Plugin: Human-readable document type
| Other versions of this plugin may exist. Please ensure you are viewing the documentation for the version that you are currently using. If you are not running the latest version of your plugin we recommend upgrading. See: list of all available versions of this plugin. |
Purpose
Plugin creates a metadata field with a human-readable filetype value. It uses the Tika detector: https://tika.apache.org/2.6.0/detection.html to find out the proper file type.
Discovered type is translated accordingly to a predefined mapping table:
| Discovered by TIKA | Saved in metadata |
|---|---|
text/html |
HTML |
application/json |
JSON |
application/xml |
XML |
text/csv |
CSV |
image/jpeg |
JPEG |
application/vnd.ms-excel |
Excel |
application/vnd.openxmlformats-officedocument.spreadsheetml.sheet |
Excel |
application/msword |
Word |
application/vnd.openxmlformats-officedocument.wordprocessingml.document |
Word |
application/vnd.ms-powerpoint |
PowerPoint |
application/vnd.openxmlformats-officedocument.presentationml.slideshow |
PowerPoint |
application/pdf |
|
application/zip |
ZIP |
application/rtf |
RTF |
Users can override any type and/or add a new one to the table.
Created metadata can be used by implementers for filtering.
Usage
Enable the plugin
Enable the human-friendly-doc-type plugin on your data source from the plugins screen in the search dashboard or add the following data source configuration to enable the plugin.

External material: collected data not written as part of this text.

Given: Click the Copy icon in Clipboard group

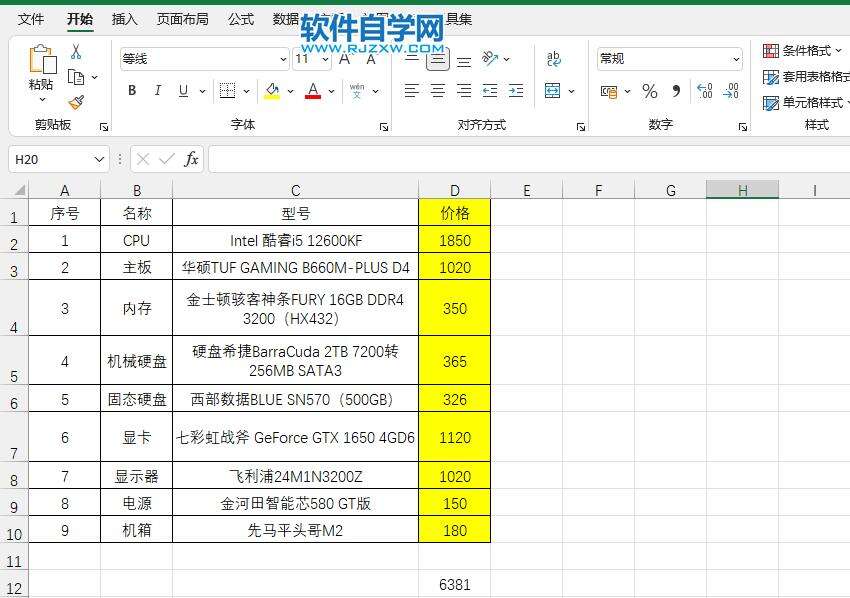Looking at the screenshot, I should (77, 77).
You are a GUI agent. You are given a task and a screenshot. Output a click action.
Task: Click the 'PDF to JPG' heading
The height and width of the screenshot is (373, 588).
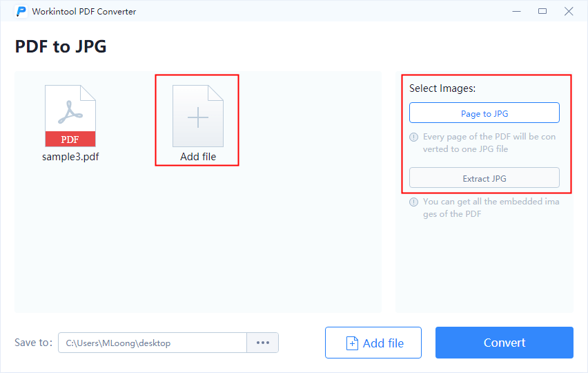(x=61, y=46)
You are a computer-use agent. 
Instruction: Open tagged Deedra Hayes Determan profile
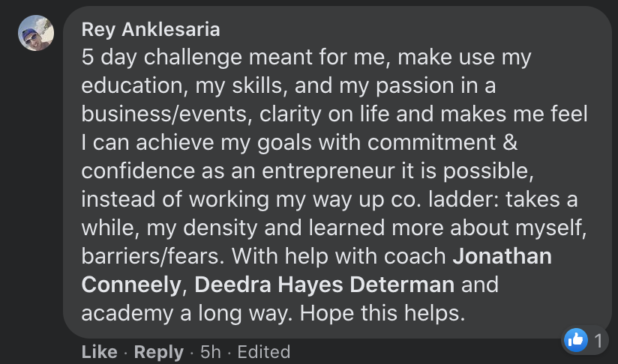(324, 285)
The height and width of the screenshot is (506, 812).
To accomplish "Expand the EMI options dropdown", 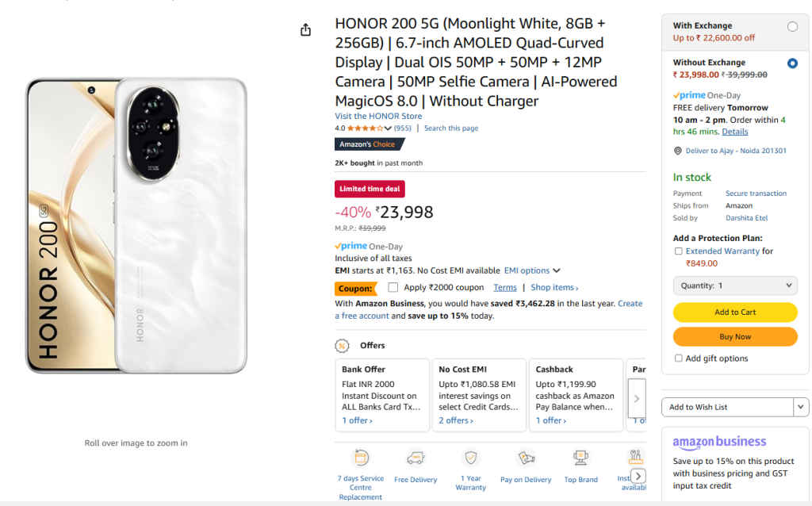I will click(x=555, y=270).
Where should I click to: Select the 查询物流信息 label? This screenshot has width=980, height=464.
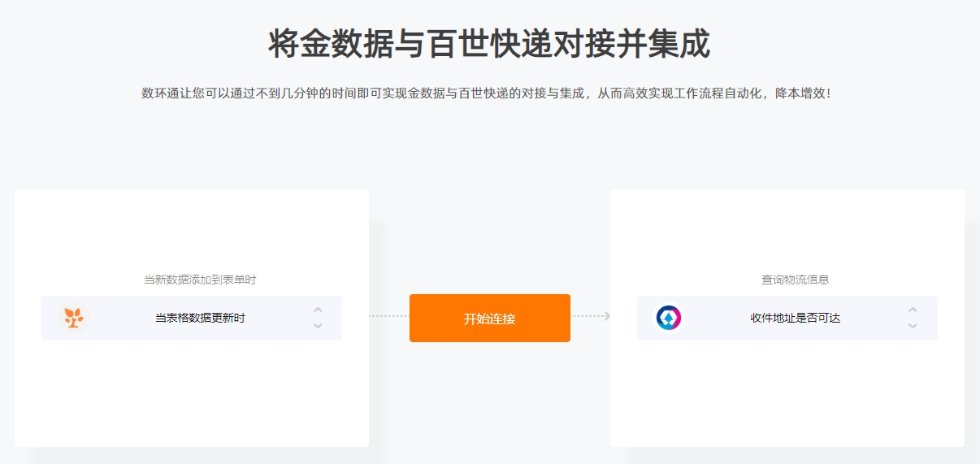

plugin.human-friendly-doc-type.enabled=true
plugin.human-friendly-doc-type.version=1.0.0
Add com.funnelback.plugins.humanfriendlydoctype.HumanFriendlyDocTypeFilter to the filter chain:
filter.classes=<OTHER-FILTERS>:com.funnelback.plugins.humanfriendlydoctype.HumanFriendlyDocTypeFilter:<OTHER-FILTERS>
The com.funnelback.plugins.humanfriendlydoctype.HumanFriendlyDocTypeFilter filter should be placed at an appropriate position in the filter chain. In most circumstances this should be located towards the end of the filter chain.
|
| The plugin will take effect after a full update of the data source. |
Plugin configuration settings
The following options can be set in the data source configuration to configure the plugin:
-
plugin.human-friendly-doc-type.config.metadata_name=<METADATA NAME>: (Optional) Name of the metadata that will hold the document type. Default name:documentType. -
plugin.human-friendly-doc-type.config.row_output=[true/false]: (Optional) If enabled, TIKA output will be used without further translation. Default:false. -
plugin.human-friendly-doc-type.config.label.<TIKA FILE TYPE>=<human readable label>: (Optional) Defines (creates new or overwrites existing) translation for discovered<TIKA FILE TYPE>to<human readable label>.
Example
The following example will result in content type application/json being provided in metadata myMetaDataName as JSON Files
and text/html as Web Content. All other results will be translated accordingly to the mapping table provided before.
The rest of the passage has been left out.